Estando em Rochefort, e sendo ainda rapaz, Lethierry tomou conhecimento com aquella santa, provavelmente na pessoa de alguma formosa Charenteza, talvez a rapariga das unhas bonitas. Restou-lhe recordação bastante para dar aquelle nome ás duas cousas que elle amava; Durande á Galeota, Deruchette á menina.

Lethierry era pae de uma e tio da outra.

Deruchette era filha de um irmão que elle teve. Morreram-lhe os paes. Lethierry adoptou a criança, e substituio o pae e a mãe.

Deruchette não era sómente sobrinha, era tambem afilhada de Lethierry. Foi elle quem a levou á pia, dando-lhe por padroeira Santa Durande, e por nome Deruchette.

Deruchette, já o dissemos, nasceu em Saint-Pierre Port. Estava inscripta no registro da parochia.

Emquanto a sobrinha foi criança e o tio pobre, ninguem se importou com o nome Deruchette; mas quando a mocinha chegou a miss e o marinheiro a gentleman, Deruchette começou a desagradar a todos. Perguntavam a mess Lethierry:

— Porque lhe dá esse nome?

— É um nome assim, respondia elle. Tentaram mudar-lhe o nome. Lethierry não quiz.

Uma senhora da alta sociedade de Saint-Sampson, mulher de um ferreiro abastado, e que já não trabalhava, disse um dia a mess Lethierry:

— Daqui em diante chamarei Nancy á sua filha.

— Porque não lhe chamará Lons-le-Saulnier? disse elle.

A bella senhora não desistio, e no dia seguinte disse-lhe:

— Decididamente não queremos que ella se chame Deruchette. Achei um lindo nome: Marianne.

— Lindo nome realmente, disse mess Lethierry, mas composto de dous animaes bem ruins, um mari (marido) e um ane (asno).

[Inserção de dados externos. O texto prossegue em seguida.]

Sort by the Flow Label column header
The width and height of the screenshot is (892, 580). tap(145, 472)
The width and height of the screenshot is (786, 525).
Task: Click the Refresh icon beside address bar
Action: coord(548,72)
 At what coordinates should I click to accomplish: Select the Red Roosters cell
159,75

Lethierry manteve o nome de Deruchette.

Enganar-se-hia aquelle que concluisse pelas ultimas palavras de Lethierry que elle não queria casar a sobrinha. Queria casa-la, de certo, mas ao seu modo. Queria um marido da sua tempera, muito trabalhador, de maneira que Deruchette não fizesse nada. Gostava das mãos tostadas do homem e das mãos alvas da mulher. Para que Deruchette não estragasse as lindas mãos que tinha, dava-lhe occupações elegantes, mestre de musica, piano, bibliotheca e bem assim alguma linha e agulhas em uma cestinha de costura.

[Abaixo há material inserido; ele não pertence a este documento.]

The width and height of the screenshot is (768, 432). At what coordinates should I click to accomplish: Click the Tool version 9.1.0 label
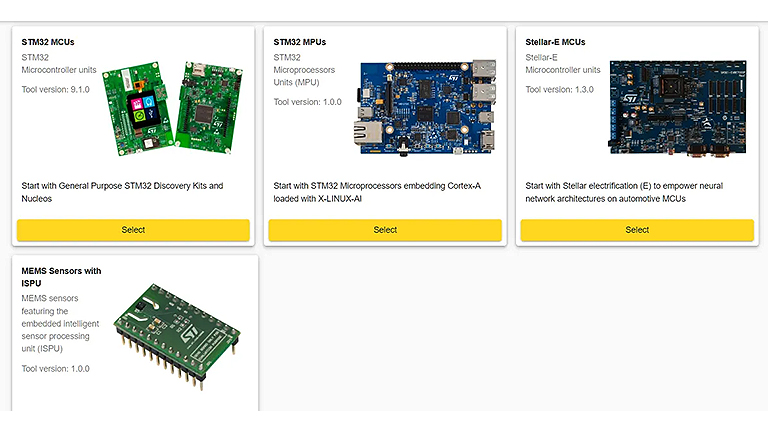[x=56, y=90]
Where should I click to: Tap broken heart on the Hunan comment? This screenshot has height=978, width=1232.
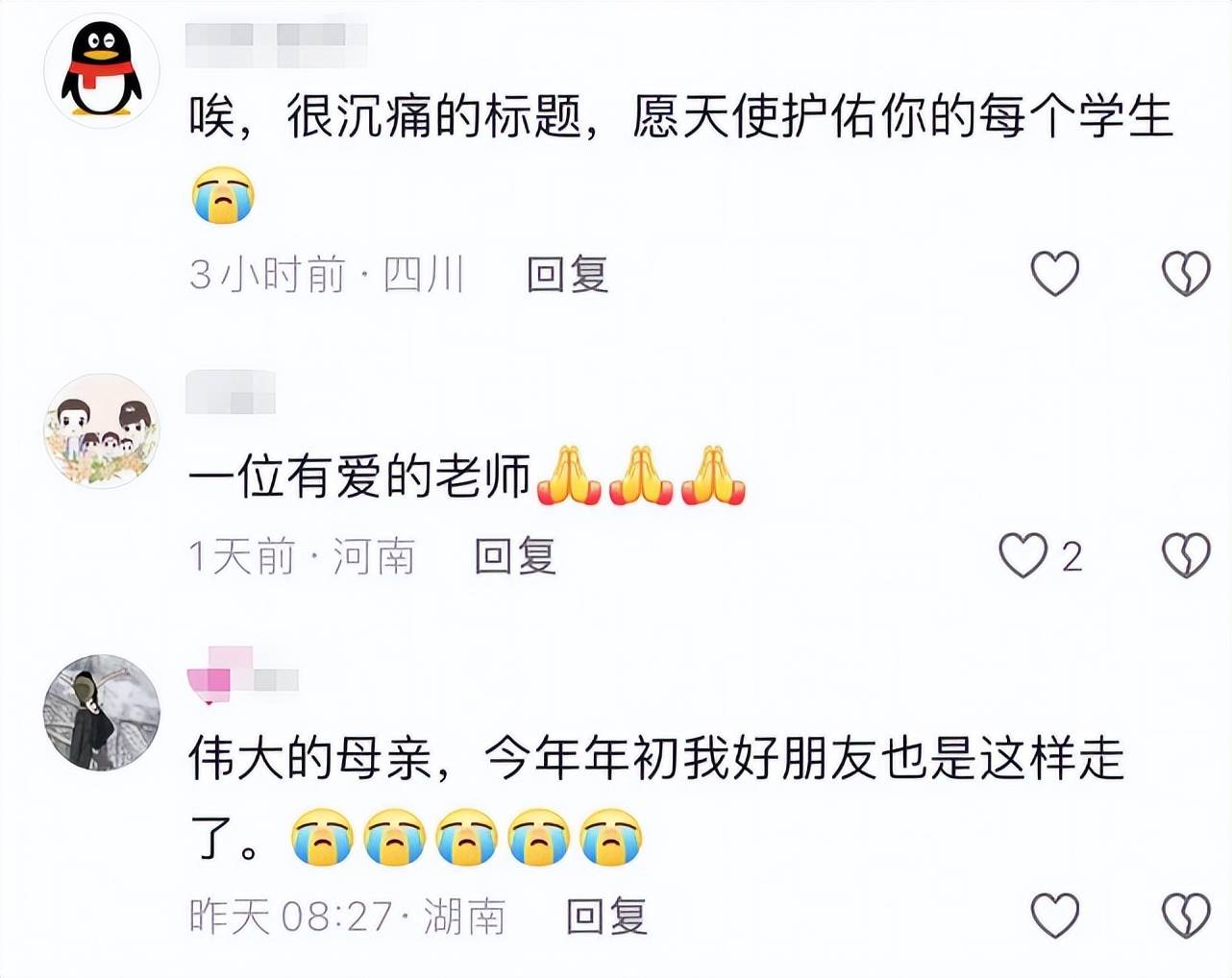pyautogui.click(x=1186, y=916)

Deruchette lia mais do que cosia, cantava e tocava mais do que lia. Mess Lethierry queria isso mesmo. Não lhe pedia nada mais que o encanto a fascinação. Educou-a mais para ser flôr do que para ser mulher. Quem tiver estudado os marinheiros ha de comprehender isto. As rudezas amam as delicadezas. Para que a sobrinha realizasse o ideal do tio, era preciso que fosse opulenta. Era isso o que mess Lethierry comprehendia perfeitamente. A machina do mar trabalhava com esse fim. Durande devia dotar Deruchette.